Este mesmo paradigma foi válido para todas as tribos de pessoas que viveram nas regiões além das fronteiras romanas. Em dezembro de 406 EC, os vândalos cruzaram o rio Reno congelado e invadiram a Gália para escapar dos hunos e trouxeram os restos de muitas outras tribos com eles. Os romanos não tiveram melhor sorte em rechaçar os ataques Hunnic do que qualquer outro povo. Em 408 EC, o chefe de um grupo de hunos, Uldin, saqueou completamente a Trácia e, como Roma não podia fazer nada para detê-los militarmente, eles tentaram pagá-los pela paz. Uldin, no entanto, exigiu um preço muito alto e, portanto, os romanos optaram por subornar seus subordinados. Esse método de manter a paz foi bem-sucedido e se tornaria a prática preferida dos romanos no trato com os hunos a partir de então.

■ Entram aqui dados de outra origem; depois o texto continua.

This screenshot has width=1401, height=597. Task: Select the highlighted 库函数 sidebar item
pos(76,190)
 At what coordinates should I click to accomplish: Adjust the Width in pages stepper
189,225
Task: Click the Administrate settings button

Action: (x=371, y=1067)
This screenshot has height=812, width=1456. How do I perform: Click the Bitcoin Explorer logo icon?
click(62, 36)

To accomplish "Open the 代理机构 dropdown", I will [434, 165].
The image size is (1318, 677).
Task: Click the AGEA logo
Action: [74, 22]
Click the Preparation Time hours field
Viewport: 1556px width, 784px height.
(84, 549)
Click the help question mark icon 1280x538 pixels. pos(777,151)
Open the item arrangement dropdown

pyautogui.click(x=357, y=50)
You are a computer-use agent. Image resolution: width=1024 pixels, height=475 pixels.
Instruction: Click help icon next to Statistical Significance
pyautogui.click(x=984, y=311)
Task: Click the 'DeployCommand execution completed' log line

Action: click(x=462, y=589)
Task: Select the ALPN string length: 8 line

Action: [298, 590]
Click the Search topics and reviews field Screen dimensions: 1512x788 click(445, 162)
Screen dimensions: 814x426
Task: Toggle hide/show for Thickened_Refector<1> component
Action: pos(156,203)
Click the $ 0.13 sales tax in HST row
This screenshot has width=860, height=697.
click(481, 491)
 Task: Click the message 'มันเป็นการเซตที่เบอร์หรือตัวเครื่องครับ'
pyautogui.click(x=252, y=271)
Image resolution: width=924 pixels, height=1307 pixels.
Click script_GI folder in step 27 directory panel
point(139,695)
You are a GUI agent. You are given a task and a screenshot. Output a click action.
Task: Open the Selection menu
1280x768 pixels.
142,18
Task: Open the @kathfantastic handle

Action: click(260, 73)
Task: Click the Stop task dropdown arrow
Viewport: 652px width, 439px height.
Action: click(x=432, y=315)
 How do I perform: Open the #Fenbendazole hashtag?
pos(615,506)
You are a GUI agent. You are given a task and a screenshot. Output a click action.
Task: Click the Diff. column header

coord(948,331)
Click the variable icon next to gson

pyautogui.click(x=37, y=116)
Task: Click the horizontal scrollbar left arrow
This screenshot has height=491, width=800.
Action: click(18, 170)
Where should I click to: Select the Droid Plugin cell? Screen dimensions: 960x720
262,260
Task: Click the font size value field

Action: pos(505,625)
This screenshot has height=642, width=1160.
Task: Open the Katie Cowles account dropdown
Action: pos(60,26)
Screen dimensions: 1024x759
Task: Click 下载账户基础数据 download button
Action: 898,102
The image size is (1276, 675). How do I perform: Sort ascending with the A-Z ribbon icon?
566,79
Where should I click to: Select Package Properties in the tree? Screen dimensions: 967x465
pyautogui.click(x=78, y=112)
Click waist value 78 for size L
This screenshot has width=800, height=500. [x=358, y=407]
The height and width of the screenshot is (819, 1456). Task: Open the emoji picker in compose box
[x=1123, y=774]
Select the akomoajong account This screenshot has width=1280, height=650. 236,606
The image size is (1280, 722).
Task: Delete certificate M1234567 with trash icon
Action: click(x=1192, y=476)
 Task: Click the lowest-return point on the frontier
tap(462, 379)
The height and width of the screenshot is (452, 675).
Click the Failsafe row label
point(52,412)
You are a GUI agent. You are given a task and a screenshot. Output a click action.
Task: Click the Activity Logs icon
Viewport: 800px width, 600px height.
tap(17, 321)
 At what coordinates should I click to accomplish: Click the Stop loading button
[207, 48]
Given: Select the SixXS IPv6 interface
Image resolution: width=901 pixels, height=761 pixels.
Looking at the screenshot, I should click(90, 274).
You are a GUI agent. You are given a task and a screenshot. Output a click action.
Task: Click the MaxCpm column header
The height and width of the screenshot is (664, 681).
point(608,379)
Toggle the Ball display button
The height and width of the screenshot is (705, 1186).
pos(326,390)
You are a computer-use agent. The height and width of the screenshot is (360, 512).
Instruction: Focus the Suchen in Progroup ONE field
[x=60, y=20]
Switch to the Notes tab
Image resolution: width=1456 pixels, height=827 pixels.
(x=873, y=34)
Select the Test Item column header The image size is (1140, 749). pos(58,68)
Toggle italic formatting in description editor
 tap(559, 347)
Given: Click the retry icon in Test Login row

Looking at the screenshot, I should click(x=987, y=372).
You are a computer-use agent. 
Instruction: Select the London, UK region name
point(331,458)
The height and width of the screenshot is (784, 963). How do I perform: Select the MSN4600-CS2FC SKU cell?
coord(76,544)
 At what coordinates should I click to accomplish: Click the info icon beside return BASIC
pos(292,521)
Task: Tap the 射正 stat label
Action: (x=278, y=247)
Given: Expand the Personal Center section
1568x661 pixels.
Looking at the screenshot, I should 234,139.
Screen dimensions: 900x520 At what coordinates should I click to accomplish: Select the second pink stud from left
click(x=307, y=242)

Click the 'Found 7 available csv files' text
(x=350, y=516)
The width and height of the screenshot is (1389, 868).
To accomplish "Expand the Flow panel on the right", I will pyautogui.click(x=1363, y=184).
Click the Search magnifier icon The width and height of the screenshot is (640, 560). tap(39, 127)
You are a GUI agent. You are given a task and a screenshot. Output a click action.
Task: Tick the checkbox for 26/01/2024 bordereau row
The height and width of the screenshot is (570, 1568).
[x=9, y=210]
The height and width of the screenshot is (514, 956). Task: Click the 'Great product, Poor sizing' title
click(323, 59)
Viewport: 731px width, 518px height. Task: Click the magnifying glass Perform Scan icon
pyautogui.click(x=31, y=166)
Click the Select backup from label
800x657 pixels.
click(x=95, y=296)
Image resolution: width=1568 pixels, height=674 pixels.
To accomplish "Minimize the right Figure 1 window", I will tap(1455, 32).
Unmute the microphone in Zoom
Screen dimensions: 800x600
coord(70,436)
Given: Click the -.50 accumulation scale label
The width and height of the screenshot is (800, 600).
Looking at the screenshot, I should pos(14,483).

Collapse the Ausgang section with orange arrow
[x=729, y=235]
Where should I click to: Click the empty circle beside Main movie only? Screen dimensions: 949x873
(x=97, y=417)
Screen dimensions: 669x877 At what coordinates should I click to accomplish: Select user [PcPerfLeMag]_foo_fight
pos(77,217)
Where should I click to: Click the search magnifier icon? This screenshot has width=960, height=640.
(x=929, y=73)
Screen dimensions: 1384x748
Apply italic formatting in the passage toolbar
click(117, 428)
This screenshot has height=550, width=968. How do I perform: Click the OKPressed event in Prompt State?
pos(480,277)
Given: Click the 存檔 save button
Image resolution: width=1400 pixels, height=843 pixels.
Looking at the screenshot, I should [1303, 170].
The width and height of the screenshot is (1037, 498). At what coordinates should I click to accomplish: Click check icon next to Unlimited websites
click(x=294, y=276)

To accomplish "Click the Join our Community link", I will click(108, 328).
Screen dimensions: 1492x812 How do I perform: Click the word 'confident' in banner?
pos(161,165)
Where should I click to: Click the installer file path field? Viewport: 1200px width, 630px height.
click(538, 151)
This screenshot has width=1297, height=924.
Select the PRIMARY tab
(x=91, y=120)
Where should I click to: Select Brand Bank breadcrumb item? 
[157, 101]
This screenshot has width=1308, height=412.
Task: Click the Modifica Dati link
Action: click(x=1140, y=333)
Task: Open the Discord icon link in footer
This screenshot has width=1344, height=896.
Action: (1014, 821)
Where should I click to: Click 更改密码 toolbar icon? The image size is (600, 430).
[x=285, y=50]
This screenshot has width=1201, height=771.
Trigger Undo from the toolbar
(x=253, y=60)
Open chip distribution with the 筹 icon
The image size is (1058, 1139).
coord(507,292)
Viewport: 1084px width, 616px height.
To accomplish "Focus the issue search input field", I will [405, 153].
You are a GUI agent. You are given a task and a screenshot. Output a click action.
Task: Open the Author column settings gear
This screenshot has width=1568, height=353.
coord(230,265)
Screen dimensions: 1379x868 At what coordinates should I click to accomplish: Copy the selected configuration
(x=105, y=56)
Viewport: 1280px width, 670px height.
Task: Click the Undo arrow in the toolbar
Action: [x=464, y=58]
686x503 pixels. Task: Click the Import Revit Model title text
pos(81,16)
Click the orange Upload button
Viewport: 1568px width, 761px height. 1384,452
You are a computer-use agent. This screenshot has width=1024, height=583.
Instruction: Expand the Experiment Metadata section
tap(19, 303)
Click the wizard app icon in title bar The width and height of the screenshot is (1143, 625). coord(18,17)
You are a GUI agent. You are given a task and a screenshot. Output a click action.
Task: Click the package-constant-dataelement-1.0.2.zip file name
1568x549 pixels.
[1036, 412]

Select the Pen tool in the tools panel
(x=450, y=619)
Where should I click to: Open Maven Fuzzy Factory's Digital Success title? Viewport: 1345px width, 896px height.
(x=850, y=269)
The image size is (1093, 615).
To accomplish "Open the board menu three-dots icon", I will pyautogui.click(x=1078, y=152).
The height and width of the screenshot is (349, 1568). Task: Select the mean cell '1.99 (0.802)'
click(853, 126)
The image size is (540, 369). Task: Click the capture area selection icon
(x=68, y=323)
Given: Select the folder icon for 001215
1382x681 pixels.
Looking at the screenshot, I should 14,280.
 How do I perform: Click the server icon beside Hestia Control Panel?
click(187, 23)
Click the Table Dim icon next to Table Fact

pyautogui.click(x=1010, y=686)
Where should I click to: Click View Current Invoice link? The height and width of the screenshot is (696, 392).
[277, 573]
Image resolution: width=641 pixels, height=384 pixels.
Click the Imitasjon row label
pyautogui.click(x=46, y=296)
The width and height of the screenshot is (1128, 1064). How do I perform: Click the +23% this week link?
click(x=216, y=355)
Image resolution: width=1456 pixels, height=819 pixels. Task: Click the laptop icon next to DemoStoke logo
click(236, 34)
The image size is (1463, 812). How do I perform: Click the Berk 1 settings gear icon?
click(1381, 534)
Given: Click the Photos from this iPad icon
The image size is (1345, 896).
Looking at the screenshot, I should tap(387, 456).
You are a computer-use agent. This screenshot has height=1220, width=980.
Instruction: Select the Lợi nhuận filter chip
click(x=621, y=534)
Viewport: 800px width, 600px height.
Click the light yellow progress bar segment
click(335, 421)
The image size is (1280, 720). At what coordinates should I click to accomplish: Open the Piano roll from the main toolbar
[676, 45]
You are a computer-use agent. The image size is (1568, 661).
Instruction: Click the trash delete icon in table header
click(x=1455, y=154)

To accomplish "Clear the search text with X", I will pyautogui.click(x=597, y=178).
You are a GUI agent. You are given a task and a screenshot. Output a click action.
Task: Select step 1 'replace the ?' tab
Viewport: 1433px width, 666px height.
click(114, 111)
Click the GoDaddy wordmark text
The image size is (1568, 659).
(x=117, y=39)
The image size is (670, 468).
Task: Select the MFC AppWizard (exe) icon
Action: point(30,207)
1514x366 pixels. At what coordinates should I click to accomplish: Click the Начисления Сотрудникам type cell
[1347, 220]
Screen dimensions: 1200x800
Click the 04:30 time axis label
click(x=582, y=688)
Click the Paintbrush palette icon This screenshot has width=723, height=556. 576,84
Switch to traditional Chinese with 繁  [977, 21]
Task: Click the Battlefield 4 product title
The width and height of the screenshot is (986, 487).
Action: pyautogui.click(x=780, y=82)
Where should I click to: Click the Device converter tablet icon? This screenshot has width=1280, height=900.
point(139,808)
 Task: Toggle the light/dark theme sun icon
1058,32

Não é de surpreender que os romanos tenham optado por pagar aos hunos pela paz, em vez de enfrentá-los no campo. Para enfatizar a descrição de Ammianus & # 8217 das táticas Hun & # 8217s na guerra, já citada acima:

Eles lutam em nenhuma ordem regular de batalha, mas por serem extremamente rápidos e repentinos em seus movimentos, eles se dispersam e, em seguida, rapidamente se unem novamente em uma formação solta, espalham o caos por vastas planícies e, voando sobre a muralha, eles saqueiam o acampamento de seu inimigo quase antes de se dar conta de sua abordagem.

Eles eram cavaleiros experientes, descritos como aparentando ser um com seus corcéis, raramente eram vistos desmontados e até mesmo conduzindo negociações nas costas de seus cavalos. Nem os romanos nem as chamadas tribos bárbaras jamais haviam encontrado um exército como os hunos.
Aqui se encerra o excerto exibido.